Source The economics Times
MUMBAI — In a bold move to tackle the surging tide of digital payment scams, the Reserve Bank of India (RBI) has proposed a mandatory “cooling-off” period for certain electronic transactions. Under the new proposal released in a discussion paper on April 9, 2026, users may face a one-hour delay before high-value transfers are finalized.
Cooling Down the Scammers
The proposed rule specifically targets Authorized Push Payment (APP) fraud—a tactic where scammers trick victims into voluntarily sending money to a fraudulent account. By introducing a time buffer, the RBI aims to give users a “window of regret” to cancel suspicious transactions before the money leaves the banking ecosystem.
Key highlights of the proposal include:
Threshold: The one-hour delay would apply to digital payments exceeding ₹10,000.
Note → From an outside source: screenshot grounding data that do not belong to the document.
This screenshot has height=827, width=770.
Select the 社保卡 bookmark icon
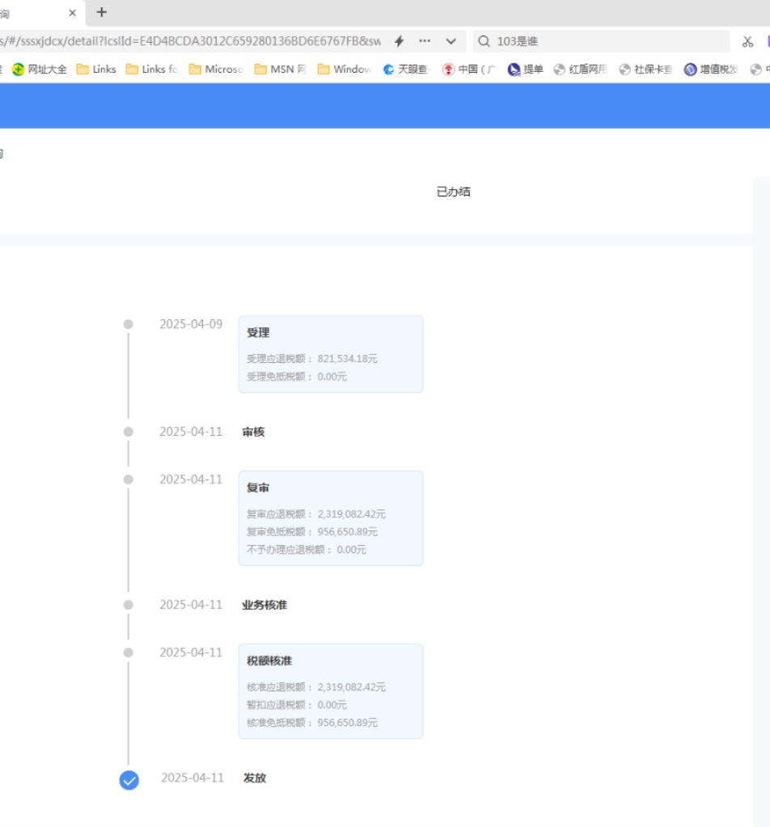(623, 69)
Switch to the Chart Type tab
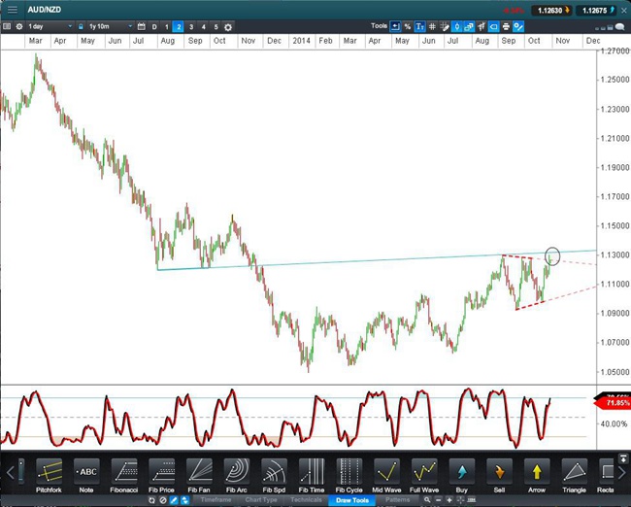 pos(260,500)
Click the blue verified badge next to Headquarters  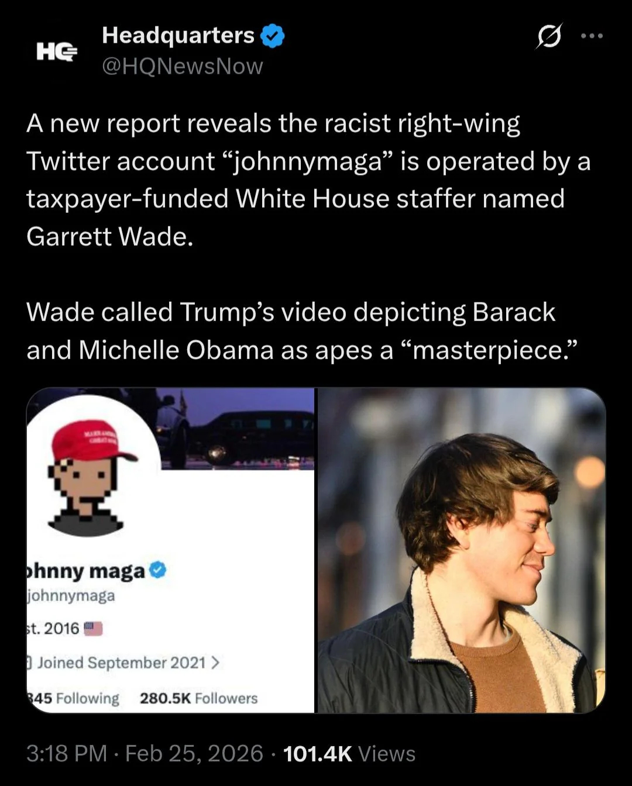click(272, 36)
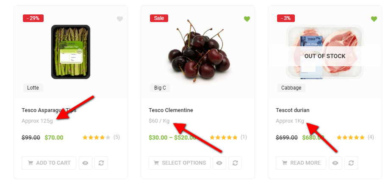Compare Tescot durian refresh icon
Image resolution: width=391 pixels, height=188 pixels.
[350, 163]
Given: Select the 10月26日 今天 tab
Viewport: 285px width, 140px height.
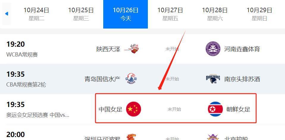Looking at the screenshot, I should [x=126, y=14].
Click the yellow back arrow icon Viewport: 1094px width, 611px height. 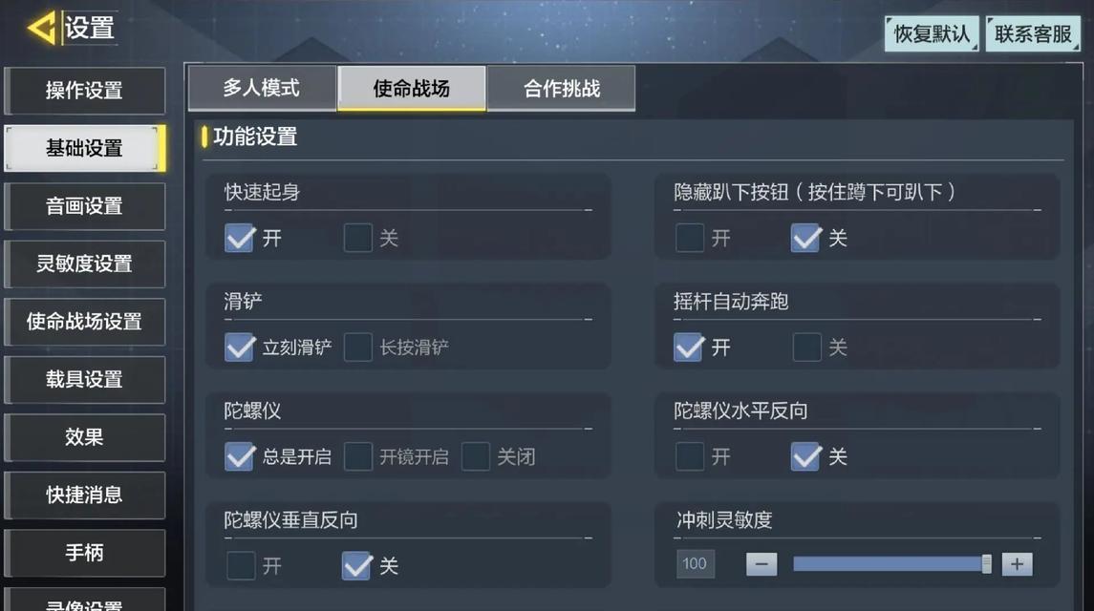click(41, 28)
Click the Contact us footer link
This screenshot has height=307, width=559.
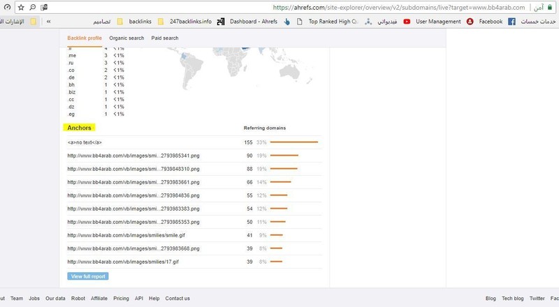click(x=177, y=298)
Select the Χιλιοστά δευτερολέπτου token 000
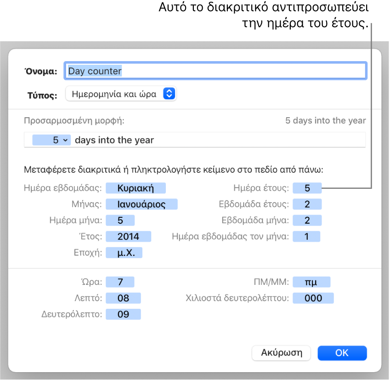This screenshot has width=390, height=380. pos(313,298)
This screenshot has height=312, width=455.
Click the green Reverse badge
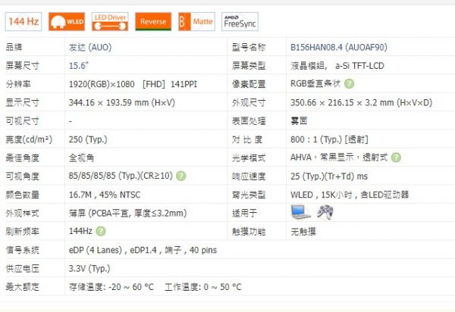154,22
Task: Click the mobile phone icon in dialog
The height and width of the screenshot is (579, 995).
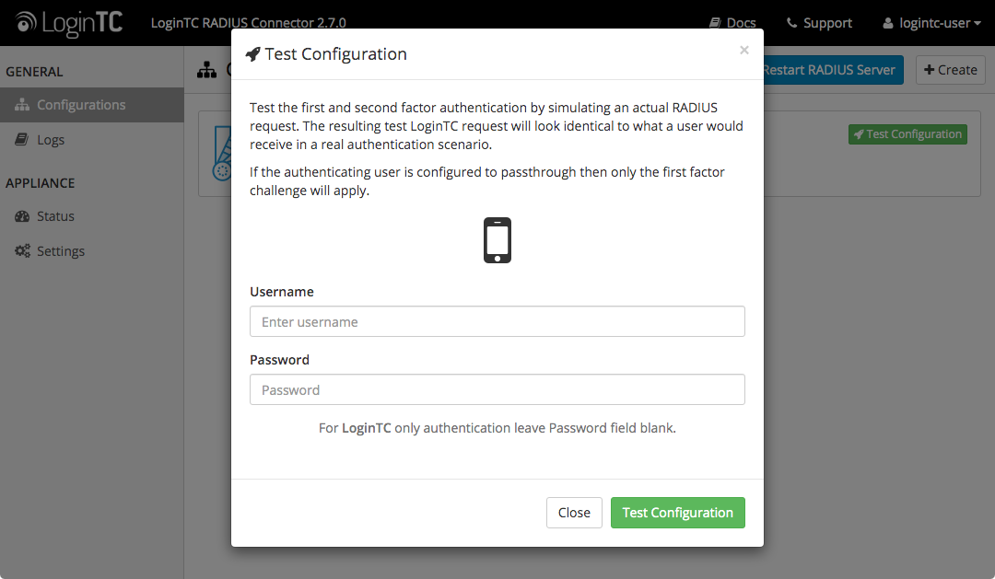Action: coord(498,240)
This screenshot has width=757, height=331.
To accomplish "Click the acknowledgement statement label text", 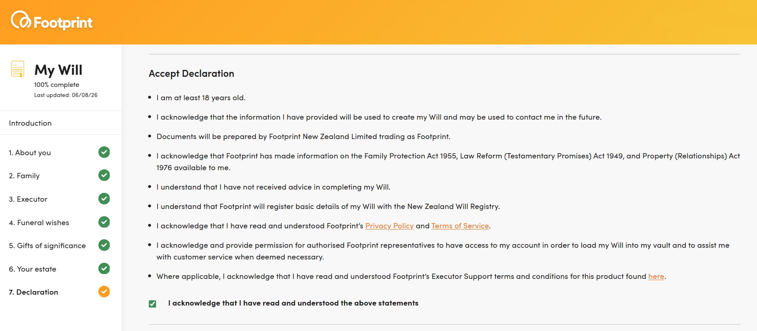I will (293, 303).
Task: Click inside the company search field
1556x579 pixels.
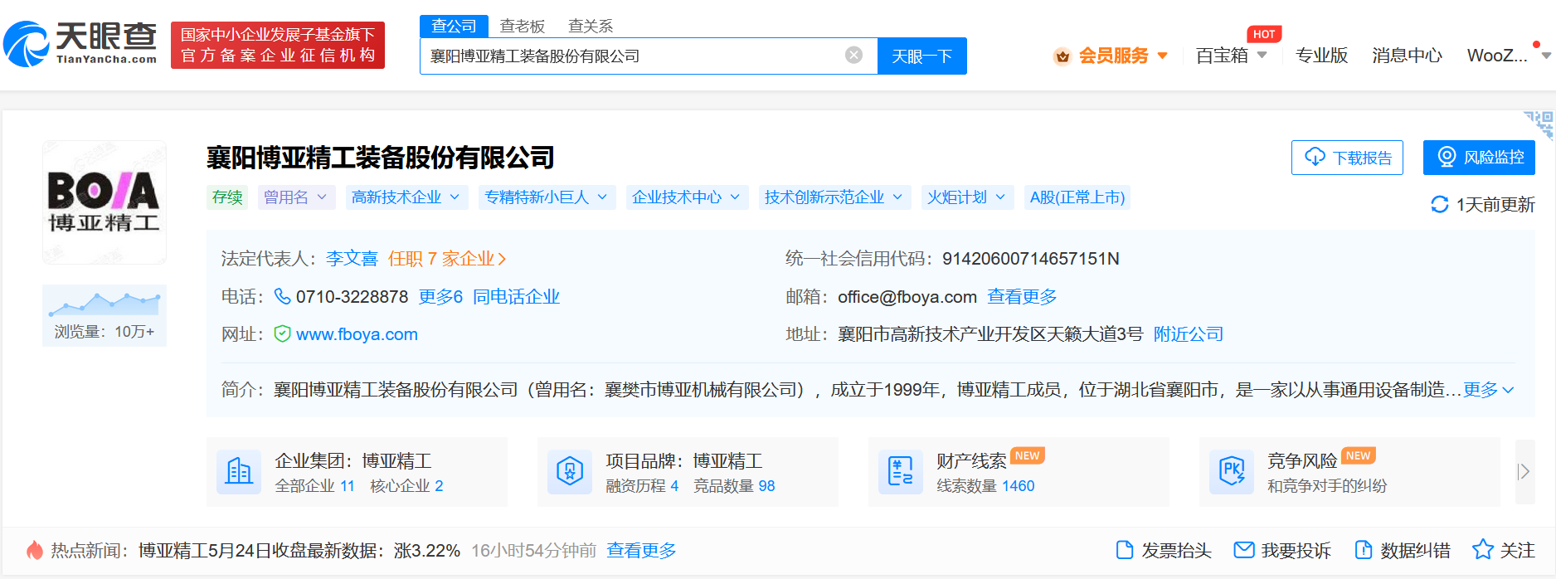Action: point(630,56)
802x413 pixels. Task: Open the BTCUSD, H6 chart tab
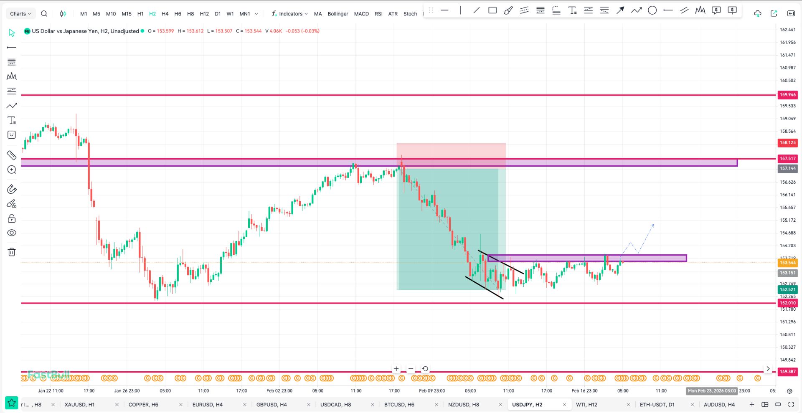pos(399,405)
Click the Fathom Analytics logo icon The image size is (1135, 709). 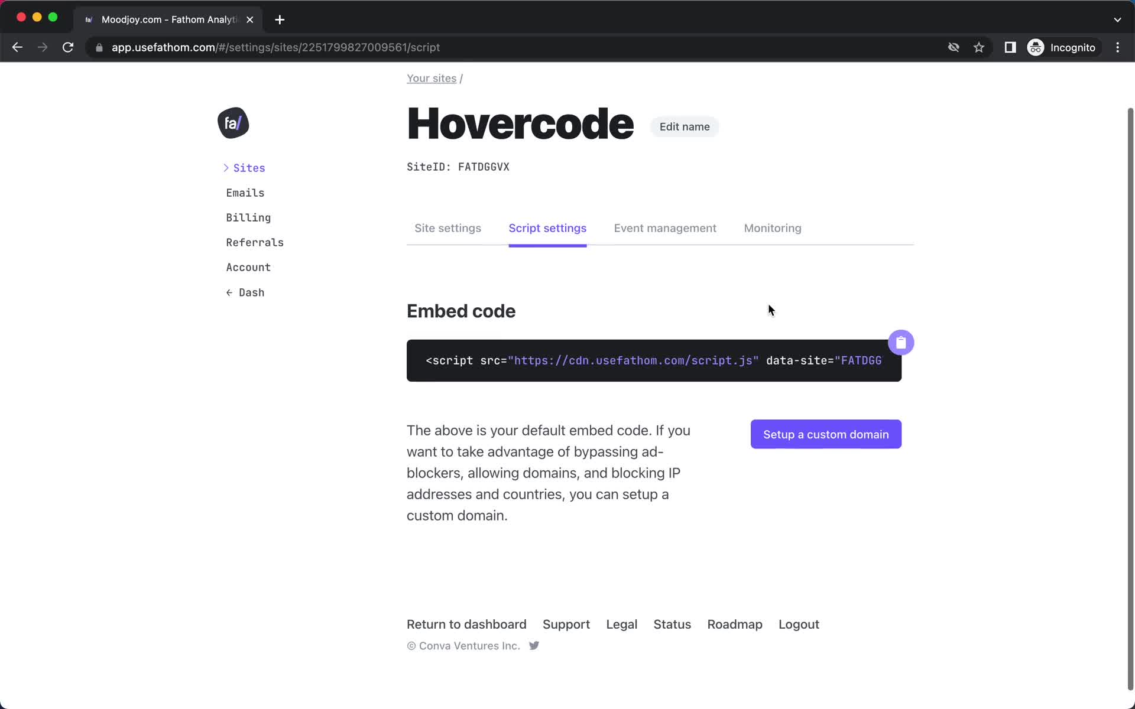(233, 122)
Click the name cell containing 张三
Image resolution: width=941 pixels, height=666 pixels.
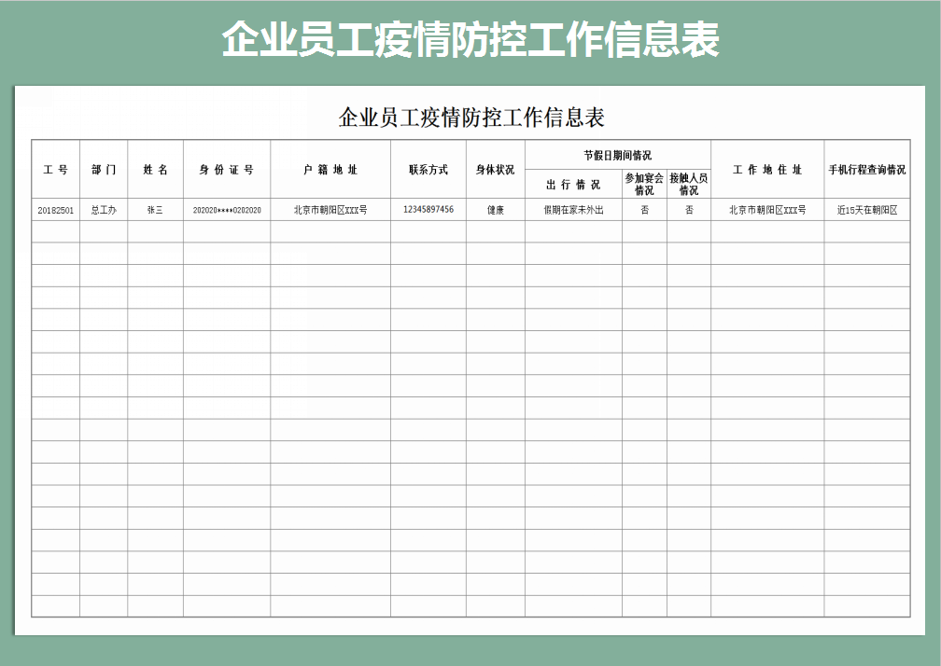(x=151, y=210)
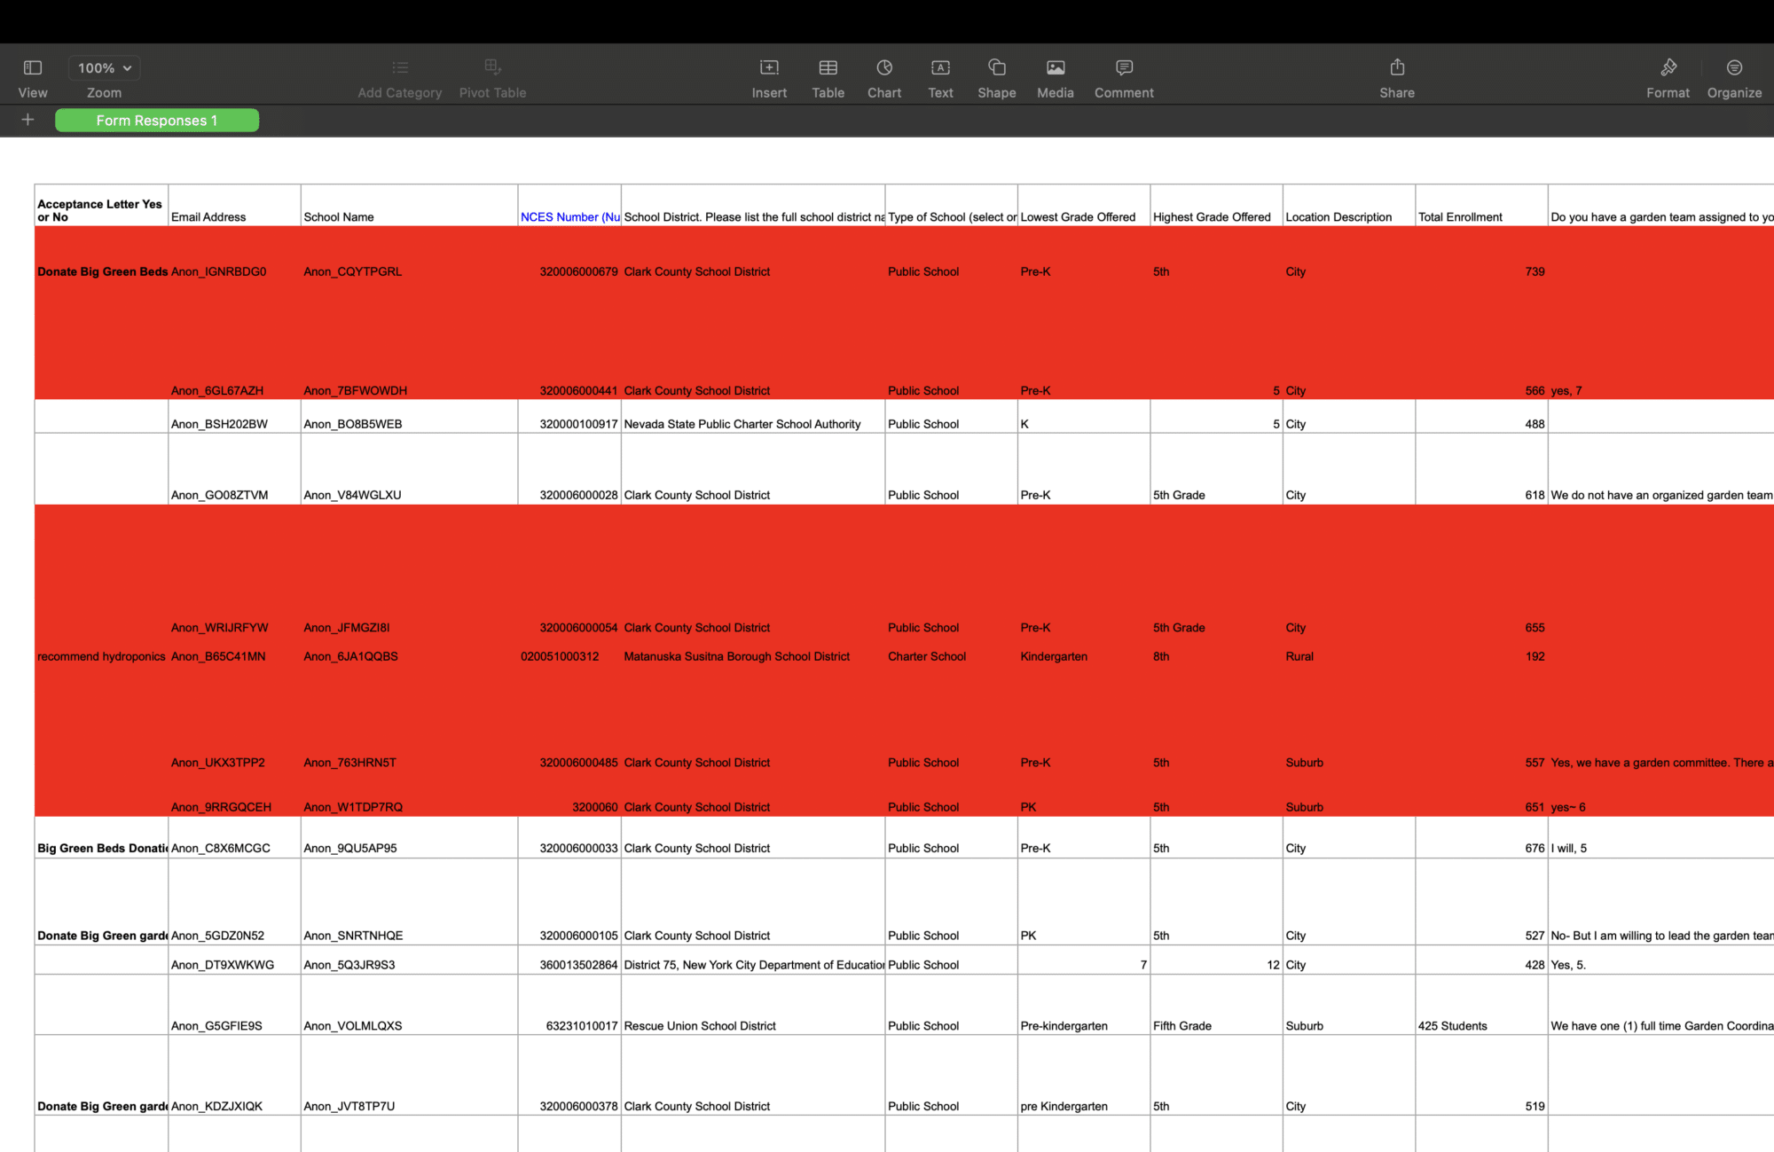
Task: Add a new sheet with plus button
Action: [27, 120]
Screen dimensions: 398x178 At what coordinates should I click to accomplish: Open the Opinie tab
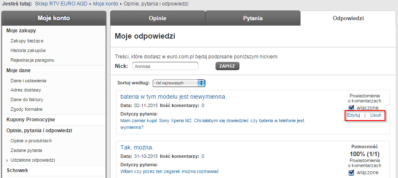(157, 18)
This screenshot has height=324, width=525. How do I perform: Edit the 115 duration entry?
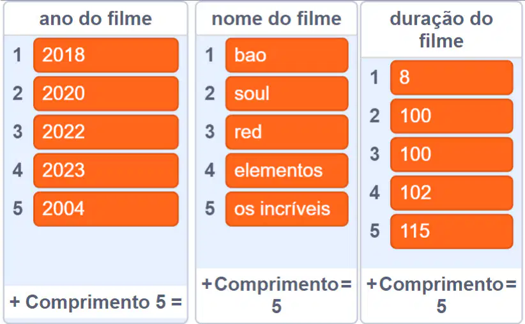point(452,231)
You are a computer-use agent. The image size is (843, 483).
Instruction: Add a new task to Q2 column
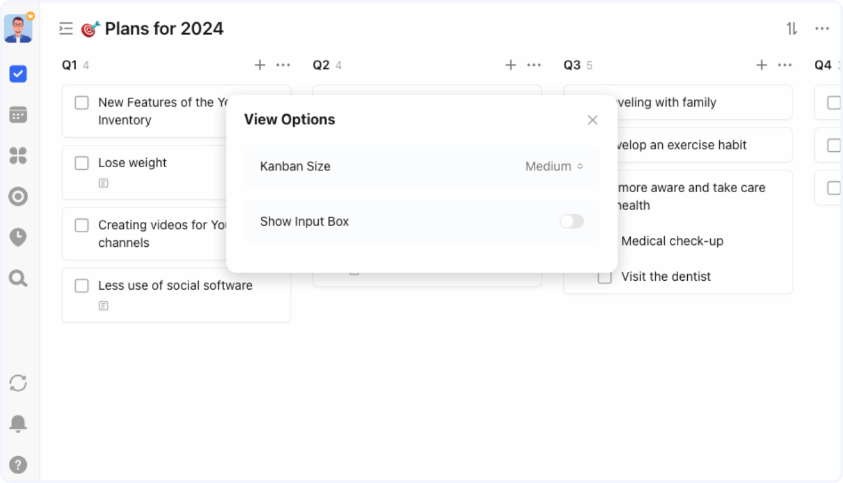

Cancellation Window: During this hour, the payer’s bank will provisionally debit the amount but hold it. The user retains the right to cancel the transaction at any point during the window.
Risk Alerts: Banks will use this hour to run real-time anomaly detection, flagging transfers that seem out of character for the user and sending urgent alerts.
Balancing Speed and Security
While India’s UPI (Unified Payments Interface) is celebrated globally for its “instant” nature, the RBI argues that a slight friction is necessary for security. This move follows a series of updates set for 2026, including the shift toward Two-Factor Authentication (2FA) that incorporates biometrics or dynamic tokens rather than just SMS-based OTPs.
“The objective is to provide a safety net for users who realize they have been defrauded immediately after hitting ‘send’. A one-hour lag could be the difference between losing a lifetime of savings and stopping a criminal in their tracks,” the discussion paper noted.
Implementation Timeline
The RBI has invited public and stakeholder comments on this proposal until May 8, 2026. If approved, the guidelines will be refined into formal instructions for banks and payment service providers.
Critics worry the move might dampen the “instant” appeal of UPI for business transactions, but proponents argue that for amounts over ₹10,000, security should outweigh speed. Small-scale transactions, such as grocery or tea stall payments, will remain unaffected and instant.